Problem 1:
Please render the records from the line containing "Task: Edit the Choir GPT via its pencil icon" through the end of the records as a JSON list of strings, one string per line, with blank lines and pictures left out.

Distance: 15.4 miles

Start/finish: Tring railway station, Station Road.  Pay car park. NB The station is about a mile from the centre of the town: Kings Langley station, Station Road.  Pay car park.

Map: Ordnance Survey Explorer map 182 and 181.

Public transport: Stations at Tring, Hemel Hempstead and King’s Langley are on the same London Northwestern line.  Arriva runs the 500 bus service which links Tring (some way from the station and the start of the walk), Hemel Hempstead and King’s Langley. Check timetables on the web londonnorthwesternrailway.co.uk arrivabus.co.uk/herts-and-essex

Pubs/refreshments:

*The Halfway House is off route.

Please make sure you check with the pub/restaurant for their opening times.

If you followed the route outlined in the guidebook through Chipperfield Common you will have to turn left and walk back into the village when you reach the road. None of the pubs are directly on the recommended path. Of course if you make your own way through the common and its 116 acres with an eye for a drink and a rest it’s highly likely you’ll emerge near these three outlets.

NB: This is the longest leg at just over 15 miles. As it is arguably the prettiest and most varied stretch I decided to enjoy the delights of such sublime walking by taking it easy and stopping at Bovingdon after ten miles. It was a beautiful summer day and it seemed the journey demanded my attention and to simply “knock off” the miles would be a waste. It was the right decision.  The Friends of the Hertfordshire Way’s official guidebook suggests possibly dividing the leg into two walks of about nine miles by walking from Tring station to Hemel Hempstead station (the latter part largely following the towpath of the Grand Union Canal) and Hemel Hempstead station to Kings Langley station. However, not having walked them I can only refer you to the guide book which describes the alternatives in detail. The one big advantage if you opt for the shortened walks is that Hemel Hempstead and Kings Langley have good rail and transport links. Bovingdon does not.

Provided material:
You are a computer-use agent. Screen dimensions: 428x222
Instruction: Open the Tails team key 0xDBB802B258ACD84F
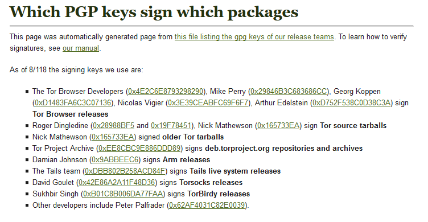(x=125, y=171)
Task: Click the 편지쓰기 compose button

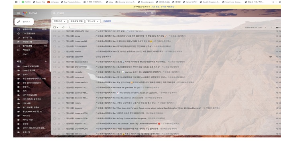Action: click(x=24, y=22)
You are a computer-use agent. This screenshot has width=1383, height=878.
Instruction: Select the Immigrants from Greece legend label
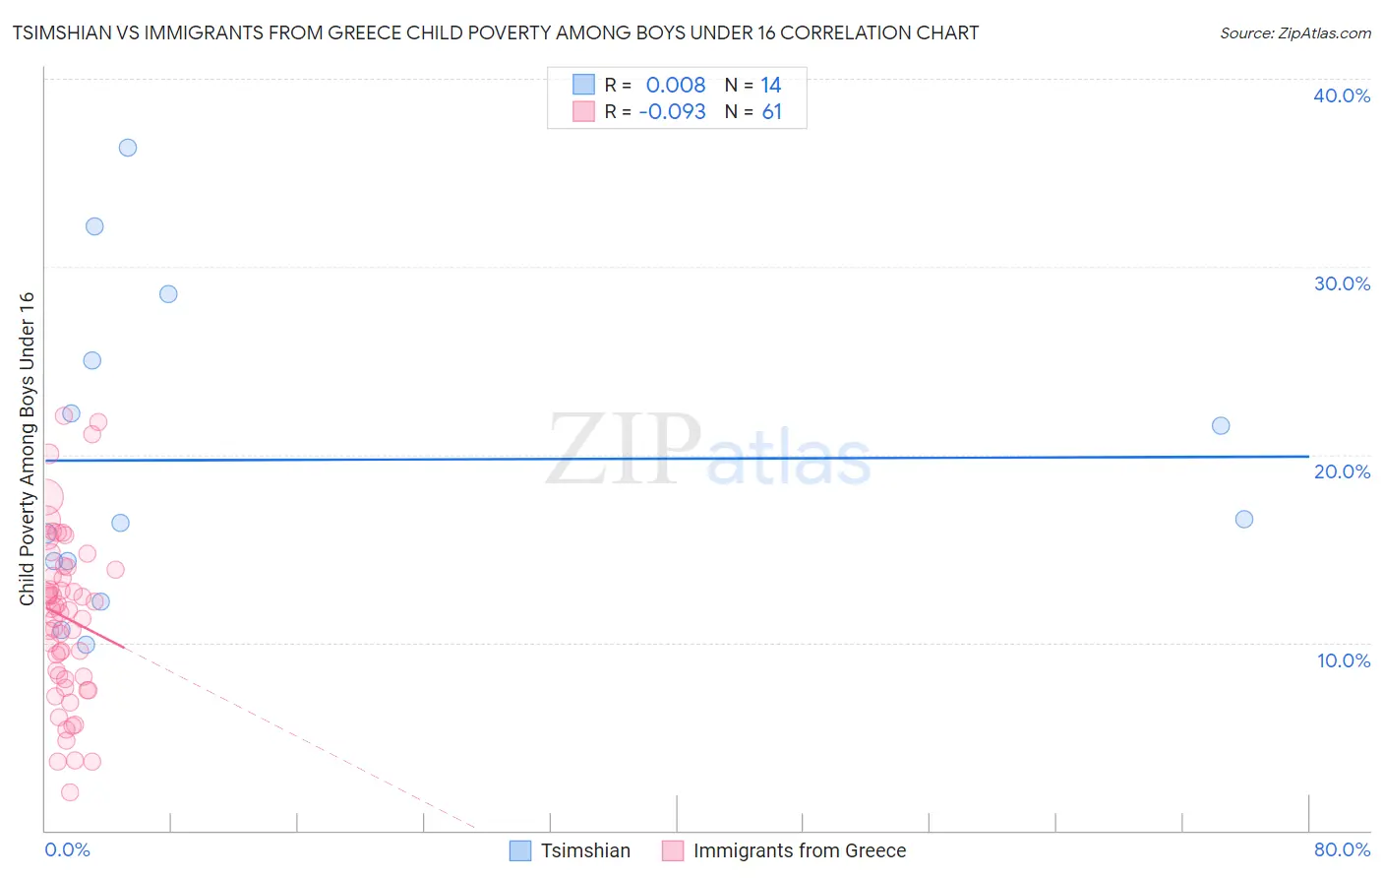click(800, 850)
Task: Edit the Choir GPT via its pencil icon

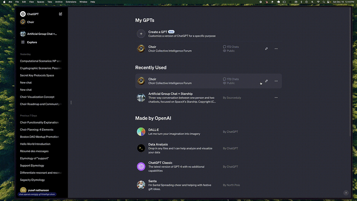Action: click(x=266, y=49)
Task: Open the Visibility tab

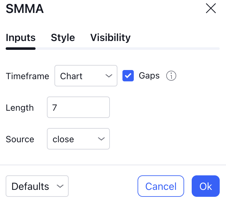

Problem 2:
Write the next part of the Tring to Kings Langley walk description, picking up after its last sentence.

Final answer 1:
[
  "Task: Edit the Choir GPT via its pencil icon",
  "Action: click(x=266, y=49)",
  "Task: Open the Visibility tab"
]

Final answer 2:
Route description: From the minute you leave Tring station you’ll encounter one delight after another. From the Ashridge Estate, to Berkhamsted Common, historic World War 1 trenches, Berkhamsted Castle, a long pub-rich stretch of the Grand Union Canal towpath, the heavily wooded Chipperfield Common, more kissing gates than you’ll ever open in a day, farmland, pastures and a golf course. Although the Ordnance Survey maps suggest it is a simple, straightforward and easily followed walk there are many twists and turns, route changes come thick and fast and alternatives can cause uncertainty.  There’s a lot going on.  Although supremely well signposted it may be useful to buy a copy of the guide (and again, I don’t have any interest or financial links with TFHW!!!) as my directions are more “follow the signs and aim for this.” You should never get lost but the guide will be your infallible friend all the way, a friend you can always trust. NOTE:  The official route has been, no doubt for common sense reasons, changed in the third edition of the guide.  The charming village of Potten End is now bypassed.  Instead Berkhamsted, including the castle, is now favoured, including a pleasurable walk along the canal.  Having walked both routes I think the revised version is an excellent change.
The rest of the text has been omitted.